研究課題
若手研究
固形がん細胞の低酸素応答を指標とした抗がん剤シーズの探索研究によって、低分子化合物IACS-010759が発見され、その直接の標的分子はミトコンドリアNADH-キノン酸化還元酵素(呼吸鎖複合体-I)であることが報告されている。ロテノンやピエリシジンに代表される典型的な複合体-I阻害剤は、正常細胞のエネルギー代謝も撹乱して顕著な細胞毒性を示すため、本酵素阻害剤が抗がん剤シーズに成り得ることは全く意外である。
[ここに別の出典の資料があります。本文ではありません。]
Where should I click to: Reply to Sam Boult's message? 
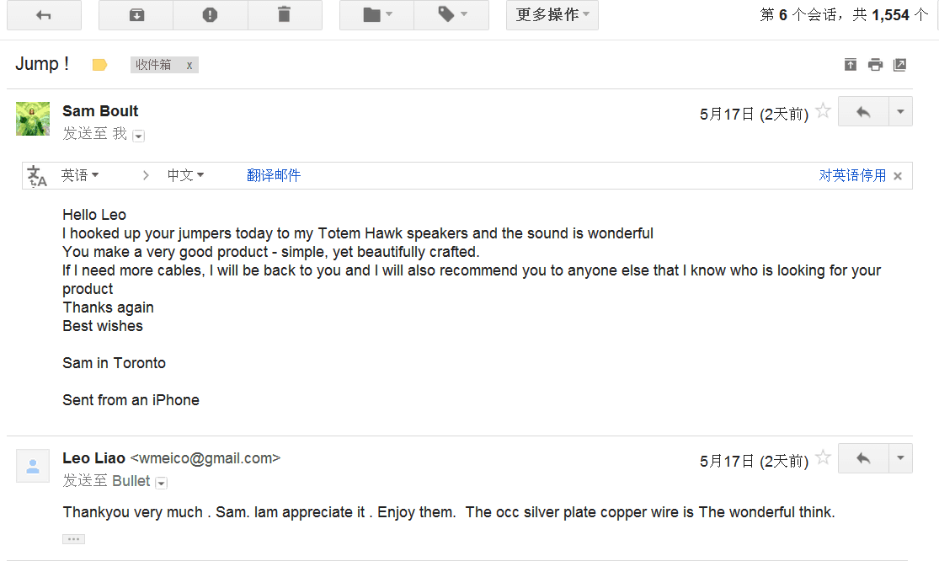coord(863,112)
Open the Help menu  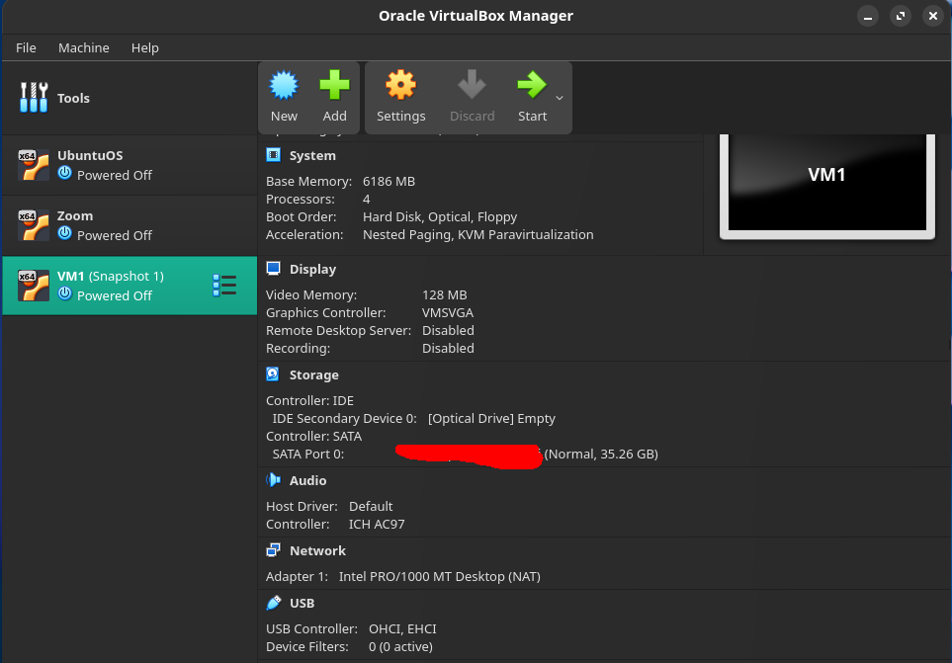[x=145, y=47]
そこで本研究では、IACS-010759と既知阻害剤の作用機序の差異を酵素レベルで浮き彫りにし、正常細胞に対して毒性が軽減される理由を明らかにすることを目指す。
固形がん細胞の低酸素応答を指標とした抗がん剤シーズの探索により見出された低分子化合物IACS-010759(以下IACS)は、ミトコンドリア呼吸鎖のNADH-キノン酸化還元酵素(複合体-I)を標的とする。本研究ではIACSの詳細な作用機序を調べた。独自にIACSを合成し、ミトコンドリア複合体-Iに対する影響を調べた結果、既知複合体-I阻害剤とは異なり、IACSは複合体-Iの順反応よりも逆反応に対してより高い阻害活性を示すことがわかった。さらにIACSを鋳型とした光反応性プローブ分子を合成し、複合体-Iにおける標識部位を調べたところ、既知複合体-I阻害剤とは結合部位が異なることがわかった。
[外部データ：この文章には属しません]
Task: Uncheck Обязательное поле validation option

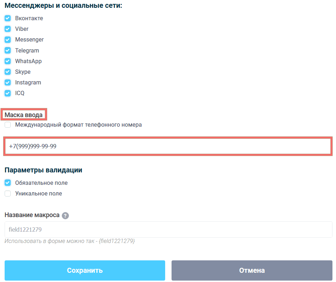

複合体-Iは電子伝達系の初発酵素として機能する重要な呼吸鎖酵素であり、基質の酸化還元反応に共役してATP合成(酸化的リン酸化)に必須のプロトン駆動力を形成する。複合体-I阻害剤としてロテノンやピエリシジンなどが知られているが、これら既知阻害剤は培養細胞レベルで高い抗腫瘍活性を示すものの、通常細胞に対しても顕著な毒性を示す。一方、IACSは複合体-I阻害剤であるにも関わらず腫瘍細胞選択的に細胞毒性を示すため、新しいタイプの阻害剤である可能性が高い。本化合物の作用機構を明らかにすることは、複合体-Iの基礎研究の進展に貢献するだけでなく、抗がん剤分子の設計戦略に資するところも大きい。